Wszystko wskazuje na to, że w najbliższym czasie polscy przewoźnicy będą mieli (a właściwie już mają) spory problem ze znalezieniem pracowników na stanowisko kierowcy zawodowego. Utrzymujący się od pewnego czasu odpływ kierowców do zagranicznych przewoźników zapewne bedzie postepował, bo jak widać w kraju nic szybko się nie zmieni (zarobki, podejście do pracownika, formy zatrudnienia) . Wystarczy spojrzeć na ogłoszenia z najpopularniejszych portali. Stosunek dam pracę / szukam doskonale uwidacznia jaka jest sytuacja na rynku. Internet również nie pozostaje bez znaczenia, zapewniając kierowcom łatwy i szybki kontakt poprzez rozmaite fora, oraz wymianę informacji co pomaga w znaczącym stopniu w pominięciu (wyeliminowaniu) tzw. „dziadtransa” podczas poszukiwania pracy. Popyt notują agencje pośrednictwa pracy. Poza granicami naszego kraju również widać już znaczące zmiany, billboardy przy trasach a ostatnio również często ulotki pracodawców wkładane kierowcom za wycieraczki. Przez ostatnie kilka lat po boom’ie gdy Polska weszła do Unii zarobki stopniowo spadały, również za granicą. Obecnie rynek transportowy ma się bardzo dobrze i wygląda że sytuacja wkrótce zacznie się zmieniać, na co mają wpływ również inne czynniki.

 

 

Kierowca zawodowy... idą zmiany.

 

Kolejnym powodem jest bardzo drogie wejście w zawód- prawo jazdy, kursy, szkolenia i badania oraz stopniowy odpływ „starej gwardii” na emerytury zarówno u nas w kraju jak i za granicą np. Niemcy, Belgia, Holandia. Polska po przystąpieniu do Unii Europejskiej przyjęła Derektywy, które zobowiązują kierowców ciężarówek do odbycia kwalifikacji wstępnej i kwalifikacji wstępnej przyśpieszonej. Oznacza to, że oprócz posiadania prawa jazdy kategorii C należy odbyć dodatkowy kurs trwający 280 godzin lub 140 w przypadku kwalifikacji przyśpieszonej. Kurs ten kończy się egzaminem. Koszty zdobycia uprawnień to około 10.000 zł… suma dla osoby młodej jest praktycznie nieosiągalna.
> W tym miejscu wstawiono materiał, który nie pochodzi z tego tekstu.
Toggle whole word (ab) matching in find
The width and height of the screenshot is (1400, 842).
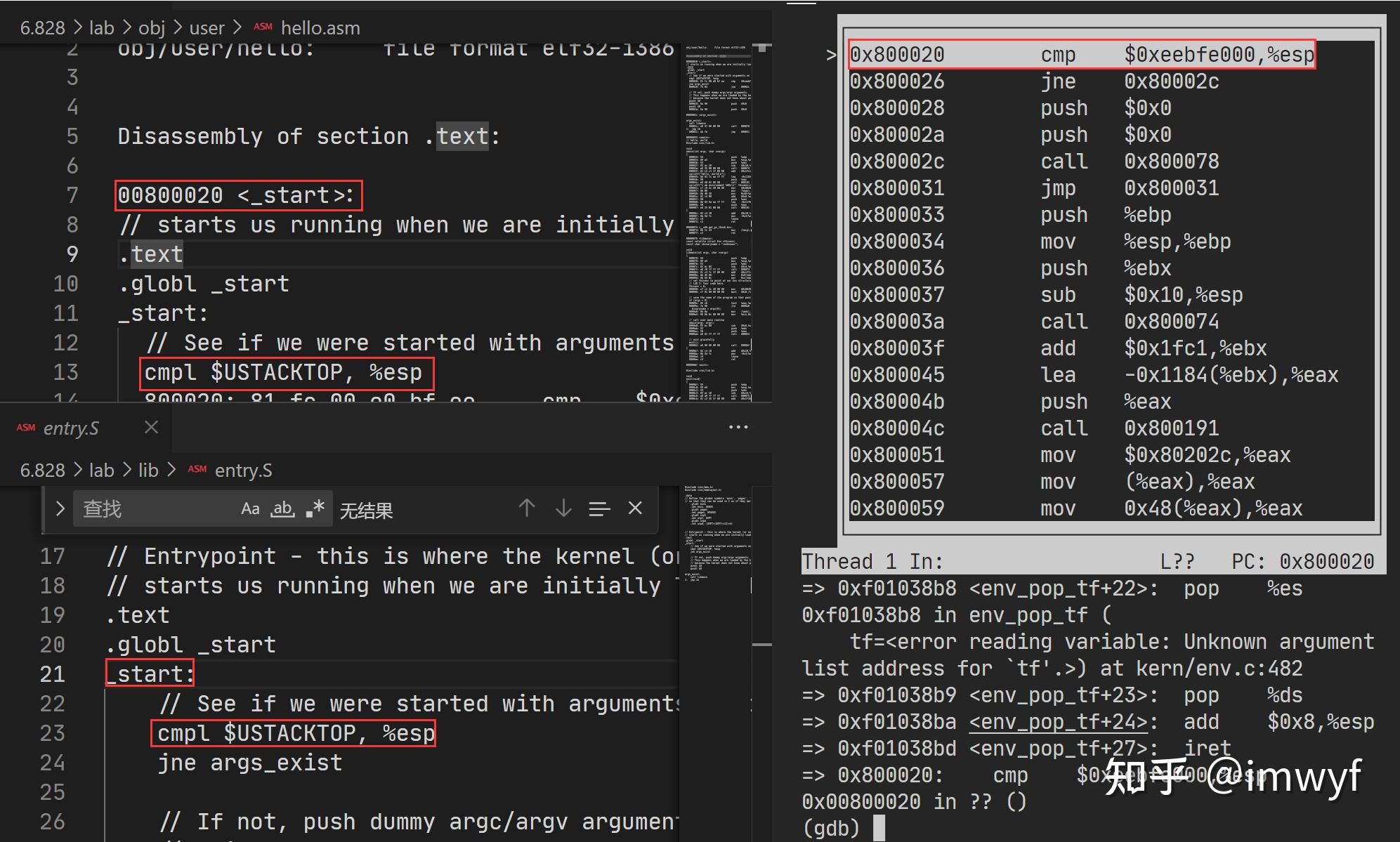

Nie ma co ukrywać,  jest to również zawód ciężki. Praca kierowcy wymaga wielu wyrzeczeń takich jak rozstanie z bliskimi, spanie na parkingach – w kabinach samochodów, pilnowanie składu i ładunku… jak wiadomo większość z nas widzi co się dzieje obecnie w europie (imigranci, złodziejstwo, napady na kierowców),  praca w stresie, pod presją czasu. Wynagrodzenie również nie powala.  Kierowcom przypisuje się wiele niepochlebnych cech. Do tego zawodu przypiętych jest wiele łatek i stereotypów. Zatrudnianie kierowców ze Wschodu (niejednokrotnie pierwszy raz siadających za kierownicą samochodu ciężarowego, nie dbających i niszczących auta i do tego często z podrobionym prawem jazdy) na pewno nie rozwiąże problemu.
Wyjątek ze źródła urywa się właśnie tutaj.